Lestat le vampire et La Reine des damnés, un diptyque important

Je me suis largement étendue sur Entretien avec un vampire, qui reste un classique de la littérature fantastique, et que je considère comme le chef-d’œuvre d’Anne Rice. Pourtant, les deux tomes qui suivent ce roman ont également leur importance. A eux trois, ces premiers livres de la saga Chroniques des vampires influenceront un grand nombre d’auteurs qui voudront se frotter au mythe du vampire par la suite.


 

Non contente de dépoussiérer le mythe du vampire dans Entretien, Anne Rice réinvente carrément sa mythologie dans Lestat le vampire (1985), puis dans La Reine des damnés (1988). Le premier est une autobiographie de Lestat, où il raconte son adolescence dans un château en Auvergne au XVIIIème siècle, sa transformation brutale (et non consentie) en vampire à Paris, sa recherche d’un mentor et les différentes passions qu’il a connues… jusqu’à ce qu'il sorte un album de rock et fasse des concerts de nos jours. On a donc ici un récit tout aussi introspectif que celui de Louis, moins sombre, livré par un personnage cynique et flamboyant. 

Loin de l'individu indéchiffrable et cruel décrit par Louis, Lestat apparaît ici comme un personnage solaire, avide d’expériences et résolument optimiste. Lestat le vampire est d’ailleurs souvent cité par les lecteurs d’Anne Rice comme leur volume préféré des Chroniques. C’est aussi celui ou les passions des personnages, sous-entendues dans Entretien avec un vampire, deviennent plus explicites : des baisers sont échangés entre les protagonistes, et Louis est qualifié d’amant par Lestat. En revanche, vous ne verrez jamais de relations sexuelles entre les vampires d’Anne Rice : chez eux, la morsure équivaut à l’acte, et lui est même bien supérieure en terme d’extase. Dans les Chronique des vampires, les scènes de morsure sont toujours décrites de façon très sensuelle, ce qui leur donne un côté délicieusement subversif. On notera d'ailleurs que si tous les personnages masculins de la série sont bisexuels, les personnages féminins sont en revanche hétérosexuels, ce qui peut sembler curieux.

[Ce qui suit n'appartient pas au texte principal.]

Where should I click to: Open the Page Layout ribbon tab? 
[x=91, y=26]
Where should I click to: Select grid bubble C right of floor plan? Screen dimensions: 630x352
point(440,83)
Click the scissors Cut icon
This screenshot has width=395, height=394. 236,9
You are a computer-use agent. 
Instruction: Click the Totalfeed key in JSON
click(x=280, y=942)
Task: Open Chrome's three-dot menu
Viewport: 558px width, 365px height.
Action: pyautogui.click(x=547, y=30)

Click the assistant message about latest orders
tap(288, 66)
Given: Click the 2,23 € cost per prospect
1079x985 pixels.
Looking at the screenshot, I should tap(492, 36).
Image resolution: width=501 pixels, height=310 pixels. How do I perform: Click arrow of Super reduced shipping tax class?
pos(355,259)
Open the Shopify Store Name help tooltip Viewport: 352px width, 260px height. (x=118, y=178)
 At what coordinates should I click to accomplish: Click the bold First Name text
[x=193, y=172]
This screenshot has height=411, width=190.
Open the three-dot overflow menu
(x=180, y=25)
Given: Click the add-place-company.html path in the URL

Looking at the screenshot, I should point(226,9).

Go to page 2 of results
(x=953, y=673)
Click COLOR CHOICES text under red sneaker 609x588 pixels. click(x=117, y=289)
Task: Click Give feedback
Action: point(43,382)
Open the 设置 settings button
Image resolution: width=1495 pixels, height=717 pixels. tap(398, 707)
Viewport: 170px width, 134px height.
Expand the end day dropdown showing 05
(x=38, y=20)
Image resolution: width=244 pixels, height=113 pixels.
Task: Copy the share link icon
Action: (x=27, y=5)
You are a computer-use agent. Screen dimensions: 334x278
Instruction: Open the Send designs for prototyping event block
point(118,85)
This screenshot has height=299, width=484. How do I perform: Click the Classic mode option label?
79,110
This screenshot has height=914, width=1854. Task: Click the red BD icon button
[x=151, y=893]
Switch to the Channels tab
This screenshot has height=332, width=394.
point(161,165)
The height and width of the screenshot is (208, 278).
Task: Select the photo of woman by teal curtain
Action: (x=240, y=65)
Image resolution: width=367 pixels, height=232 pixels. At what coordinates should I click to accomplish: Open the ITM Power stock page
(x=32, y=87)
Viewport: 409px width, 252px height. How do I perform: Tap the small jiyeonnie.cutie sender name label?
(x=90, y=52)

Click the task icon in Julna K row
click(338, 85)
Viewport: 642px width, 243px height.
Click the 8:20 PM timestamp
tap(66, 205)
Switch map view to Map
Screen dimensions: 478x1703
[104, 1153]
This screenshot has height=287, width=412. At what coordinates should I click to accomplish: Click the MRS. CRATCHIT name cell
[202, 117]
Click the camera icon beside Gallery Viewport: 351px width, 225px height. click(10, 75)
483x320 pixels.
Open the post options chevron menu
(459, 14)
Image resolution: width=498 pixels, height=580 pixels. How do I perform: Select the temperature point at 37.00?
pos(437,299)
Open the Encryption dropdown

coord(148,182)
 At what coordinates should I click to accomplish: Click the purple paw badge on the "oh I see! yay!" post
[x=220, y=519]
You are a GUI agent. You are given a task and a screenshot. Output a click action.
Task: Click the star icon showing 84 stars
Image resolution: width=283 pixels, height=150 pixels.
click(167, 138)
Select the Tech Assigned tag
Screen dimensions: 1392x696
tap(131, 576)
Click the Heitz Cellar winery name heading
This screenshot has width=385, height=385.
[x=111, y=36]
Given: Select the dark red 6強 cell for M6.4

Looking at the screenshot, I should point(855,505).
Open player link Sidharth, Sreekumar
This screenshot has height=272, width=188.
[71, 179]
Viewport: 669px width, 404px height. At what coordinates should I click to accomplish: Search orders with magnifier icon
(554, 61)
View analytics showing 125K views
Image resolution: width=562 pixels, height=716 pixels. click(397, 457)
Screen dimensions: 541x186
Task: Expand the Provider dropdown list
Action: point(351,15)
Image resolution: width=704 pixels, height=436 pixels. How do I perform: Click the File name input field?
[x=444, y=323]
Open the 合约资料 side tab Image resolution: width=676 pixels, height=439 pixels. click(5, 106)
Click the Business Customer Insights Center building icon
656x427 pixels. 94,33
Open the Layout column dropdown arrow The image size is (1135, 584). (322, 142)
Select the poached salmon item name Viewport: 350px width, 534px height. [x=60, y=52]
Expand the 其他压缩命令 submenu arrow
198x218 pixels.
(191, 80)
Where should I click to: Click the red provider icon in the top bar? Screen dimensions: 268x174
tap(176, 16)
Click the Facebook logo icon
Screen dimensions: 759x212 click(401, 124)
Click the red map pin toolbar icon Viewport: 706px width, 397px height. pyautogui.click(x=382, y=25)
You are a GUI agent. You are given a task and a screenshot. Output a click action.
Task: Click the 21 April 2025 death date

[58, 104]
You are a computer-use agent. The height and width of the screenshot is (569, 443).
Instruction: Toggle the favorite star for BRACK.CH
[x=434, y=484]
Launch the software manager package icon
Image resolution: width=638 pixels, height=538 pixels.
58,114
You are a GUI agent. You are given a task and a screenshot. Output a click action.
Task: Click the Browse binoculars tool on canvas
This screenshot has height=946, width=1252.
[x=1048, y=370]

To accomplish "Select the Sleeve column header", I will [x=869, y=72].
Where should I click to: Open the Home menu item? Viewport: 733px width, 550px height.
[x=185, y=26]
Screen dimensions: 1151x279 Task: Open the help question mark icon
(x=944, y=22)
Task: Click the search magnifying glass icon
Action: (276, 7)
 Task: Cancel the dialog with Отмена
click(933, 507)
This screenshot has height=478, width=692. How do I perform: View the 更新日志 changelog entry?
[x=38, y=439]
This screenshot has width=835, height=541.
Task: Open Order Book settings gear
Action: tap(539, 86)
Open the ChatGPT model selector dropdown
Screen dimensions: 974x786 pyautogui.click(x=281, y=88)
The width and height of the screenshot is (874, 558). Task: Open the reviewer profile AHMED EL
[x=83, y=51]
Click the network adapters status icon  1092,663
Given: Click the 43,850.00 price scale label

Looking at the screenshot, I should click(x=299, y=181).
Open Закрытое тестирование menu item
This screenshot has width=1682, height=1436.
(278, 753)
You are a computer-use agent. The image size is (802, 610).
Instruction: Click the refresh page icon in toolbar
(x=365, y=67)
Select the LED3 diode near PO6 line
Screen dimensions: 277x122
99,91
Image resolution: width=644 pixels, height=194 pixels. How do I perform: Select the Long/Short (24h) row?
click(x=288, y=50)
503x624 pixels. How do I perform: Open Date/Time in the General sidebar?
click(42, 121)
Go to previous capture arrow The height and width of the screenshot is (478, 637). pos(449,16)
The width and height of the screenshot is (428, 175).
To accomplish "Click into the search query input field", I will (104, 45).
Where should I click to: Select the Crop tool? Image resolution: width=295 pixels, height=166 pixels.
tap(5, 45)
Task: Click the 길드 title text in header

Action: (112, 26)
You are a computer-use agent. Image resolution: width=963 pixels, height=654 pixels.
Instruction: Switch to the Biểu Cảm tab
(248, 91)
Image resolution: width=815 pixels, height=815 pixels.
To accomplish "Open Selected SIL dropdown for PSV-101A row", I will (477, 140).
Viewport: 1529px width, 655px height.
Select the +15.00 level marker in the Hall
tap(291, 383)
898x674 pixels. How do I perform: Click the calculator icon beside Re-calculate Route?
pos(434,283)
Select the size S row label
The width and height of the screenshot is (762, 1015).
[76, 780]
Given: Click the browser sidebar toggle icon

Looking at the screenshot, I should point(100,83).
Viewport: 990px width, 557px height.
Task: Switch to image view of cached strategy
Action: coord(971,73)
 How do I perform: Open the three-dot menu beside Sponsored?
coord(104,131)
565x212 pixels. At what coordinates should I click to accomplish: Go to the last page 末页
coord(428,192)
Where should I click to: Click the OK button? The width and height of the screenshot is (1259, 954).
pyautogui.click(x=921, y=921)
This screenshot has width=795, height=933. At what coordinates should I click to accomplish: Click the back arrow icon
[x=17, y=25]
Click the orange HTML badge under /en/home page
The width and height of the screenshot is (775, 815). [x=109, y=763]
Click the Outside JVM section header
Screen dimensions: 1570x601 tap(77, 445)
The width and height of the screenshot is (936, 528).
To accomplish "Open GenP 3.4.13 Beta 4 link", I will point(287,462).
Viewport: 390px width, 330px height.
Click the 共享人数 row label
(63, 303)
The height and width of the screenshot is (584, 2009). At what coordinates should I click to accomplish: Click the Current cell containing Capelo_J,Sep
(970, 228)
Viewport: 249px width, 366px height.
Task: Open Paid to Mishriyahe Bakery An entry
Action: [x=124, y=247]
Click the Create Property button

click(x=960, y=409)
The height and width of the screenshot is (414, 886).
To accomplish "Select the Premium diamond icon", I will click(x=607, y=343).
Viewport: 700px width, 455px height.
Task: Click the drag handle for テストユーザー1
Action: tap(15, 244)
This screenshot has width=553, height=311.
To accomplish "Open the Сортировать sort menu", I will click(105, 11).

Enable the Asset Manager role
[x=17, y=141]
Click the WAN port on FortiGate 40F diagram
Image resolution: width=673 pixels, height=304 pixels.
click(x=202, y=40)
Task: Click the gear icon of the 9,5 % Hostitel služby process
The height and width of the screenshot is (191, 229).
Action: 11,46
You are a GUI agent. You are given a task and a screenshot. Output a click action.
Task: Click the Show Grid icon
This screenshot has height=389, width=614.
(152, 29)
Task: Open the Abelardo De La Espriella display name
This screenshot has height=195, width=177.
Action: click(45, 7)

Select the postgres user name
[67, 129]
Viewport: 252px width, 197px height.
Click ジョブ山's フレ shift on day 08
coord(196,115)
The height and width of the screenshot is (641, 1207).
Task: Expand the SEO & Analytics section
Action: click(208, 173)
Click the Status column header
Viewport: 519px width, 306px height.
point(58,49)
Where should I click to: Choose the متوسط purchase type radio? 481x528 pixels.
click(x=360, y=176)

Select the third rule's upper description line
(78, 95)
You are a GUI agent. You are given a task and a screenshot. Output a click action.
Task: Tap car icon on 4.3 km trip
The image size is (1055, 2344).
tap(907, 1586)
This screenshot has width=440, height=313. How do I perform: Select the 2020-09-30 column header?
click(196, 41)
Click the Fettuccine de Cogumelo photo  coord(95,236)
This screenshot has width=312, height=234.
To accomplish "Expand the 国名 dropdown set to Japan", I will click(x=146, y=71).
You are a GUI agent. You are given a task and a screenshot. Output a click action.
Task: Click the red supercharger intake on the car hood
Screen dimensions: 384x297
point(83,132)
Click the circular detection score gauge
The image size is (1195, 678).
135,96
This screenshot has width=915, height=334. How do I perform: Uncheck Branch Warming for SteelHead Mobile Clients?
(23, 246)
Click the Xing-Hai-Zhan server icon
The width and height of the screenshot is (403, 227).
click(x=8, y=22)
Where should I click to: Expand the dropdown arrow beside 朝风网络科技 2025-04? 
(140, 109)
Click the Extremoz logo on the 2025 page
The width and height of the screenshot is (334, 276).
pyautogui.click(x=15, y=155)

Lestat le vampire permet également d’introduire Akasha, la première vampire endormie depuis des millénaires et jalousement gardée. Le roman se termine sur un cliffhanger, et La Reine des damnés reprend exactement là où l’histoire s’est arrêtée. Lestat, avec sa musique rock, a réveillé une Akasha bien décidée à semer la destruction et à fonder un nouveau royaume. C’est l’occasion pour Anne Rice de nous dévoiler l’origine des vampires. Pour résumer grossièrement, Akasha a été possédée par un démon assoiffé de sang et jamais rassasié, d'où la nécessité de créer d'autres vampires afin de le satisfaire. L'autre nouveauté de La Reine des damnés, c'est d'alterner les points de vue de ses personnages au fil des chapitres, ce qui permet au lecteur de découvrir un univers vampirique bien plus vaste que ce qu'Entretien avec un vampire laissait deviner. 

Le roman est haletant et divertissant, mais il laisse entrevoir les écueils des futurs tomes de la saga. Oui, la mythologie proposée pour les vampires est intéressante. Oui, les personnages sont variés et attachants. Et oui, l'idée d'une ancêtre vampire tirée de son sommeil par un Lestat devenu rockstar – quoi de plus logique ? – est amusante. Cependant, on est loin du chef-d’œuvre métaphysique et romantique qu'est Entretien avec un vampire. C'est purement subjectif, et je comprendrais qu'on ne soit pas d'accord, mais pour moi, Lestat le vampire et La Reine des damnés sont des divertissements de luxe comparés au premier tome. Malheureusement, la suite de la saga peinera à se hisser au même niveau.